**Task:** Transcribe only part of the material below: the lines from the one containing "Click the 1,300.00 strike price" through the one containing "Screen dimensions: 1200x1301", inclusive, exactly as written.

**Material for this task:**
☆ ☆ ☆ ☆ ☆ ☆ ☆

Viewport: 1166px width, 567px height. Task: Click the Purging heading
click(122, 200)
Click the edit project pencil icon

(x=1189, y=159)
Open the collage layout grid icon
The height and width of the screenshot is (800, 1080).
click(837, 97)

☆ ☆ ☆ ☆ ☆ ☆ ☆

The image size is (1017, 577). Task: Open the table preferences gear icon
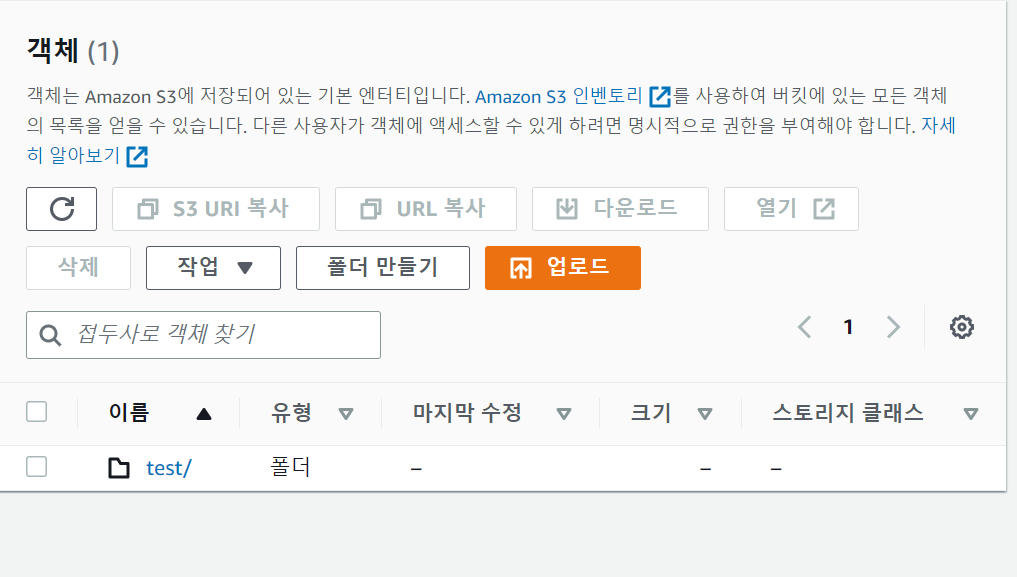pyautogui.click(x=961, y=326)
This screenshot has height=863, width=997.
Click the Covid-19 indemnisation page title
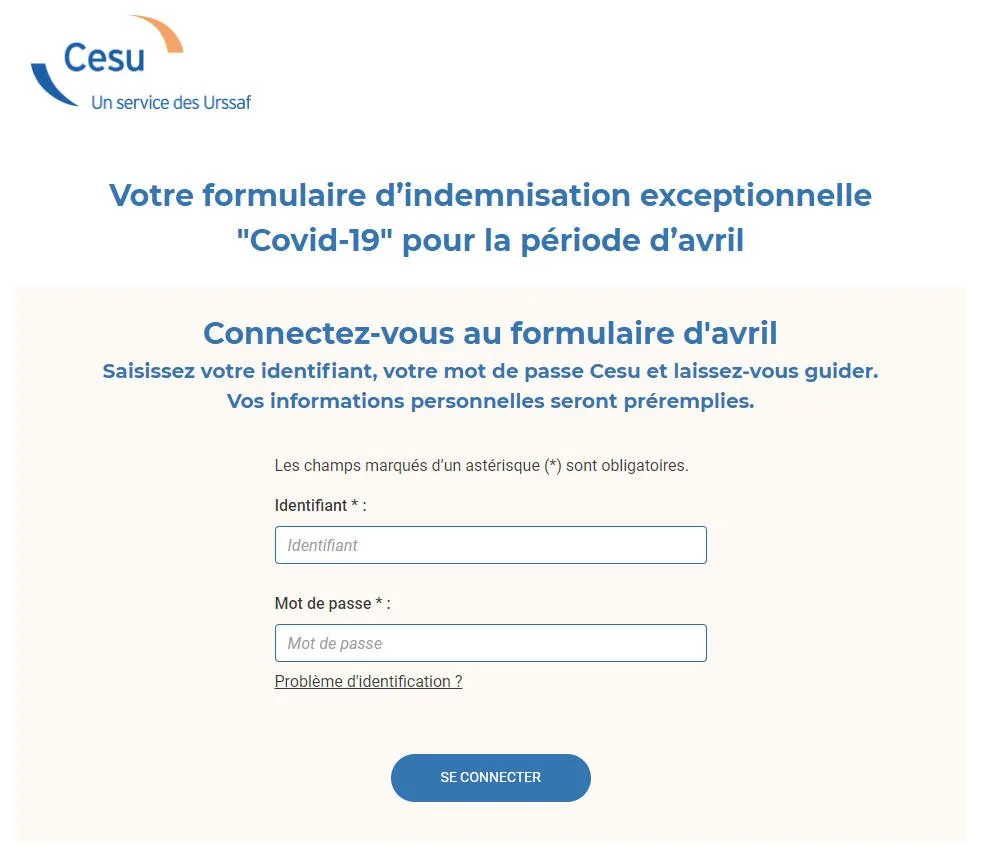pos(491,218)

☆ ☆ ☆ ☆ ☆ ☆ ☆

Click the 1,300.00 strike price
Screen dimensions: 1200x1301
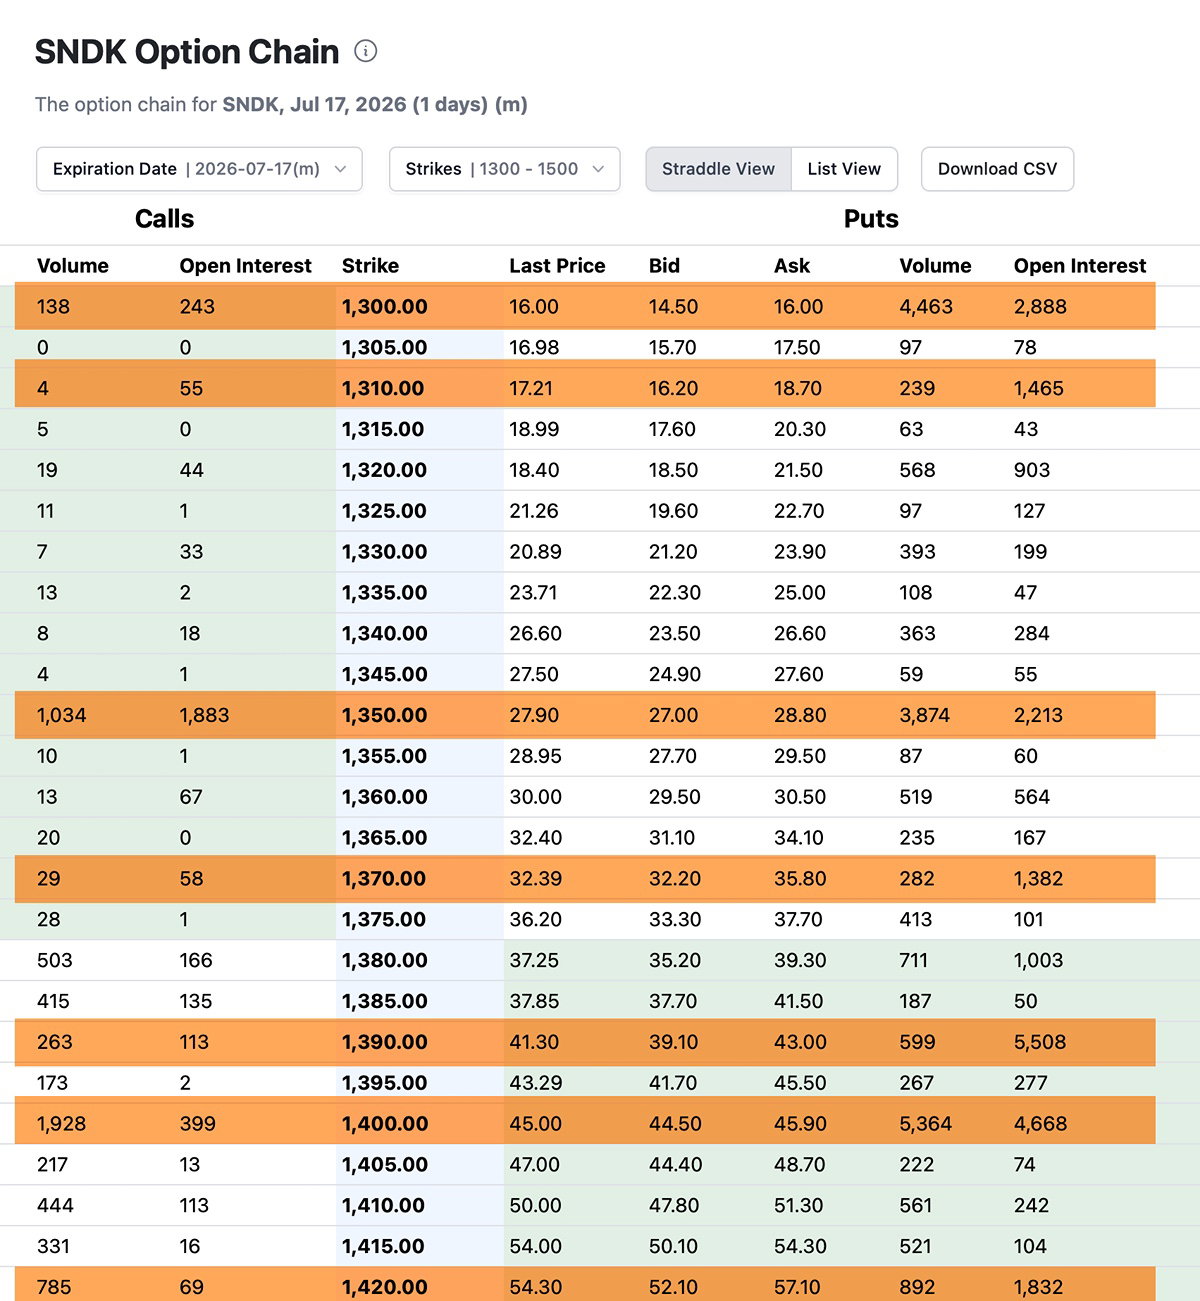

☆ ☆ ☆ ☆ ☆ ☆ ☆

**Solution:**
Click the 1,300.00 strike price
Screen dimensions: 1200x1301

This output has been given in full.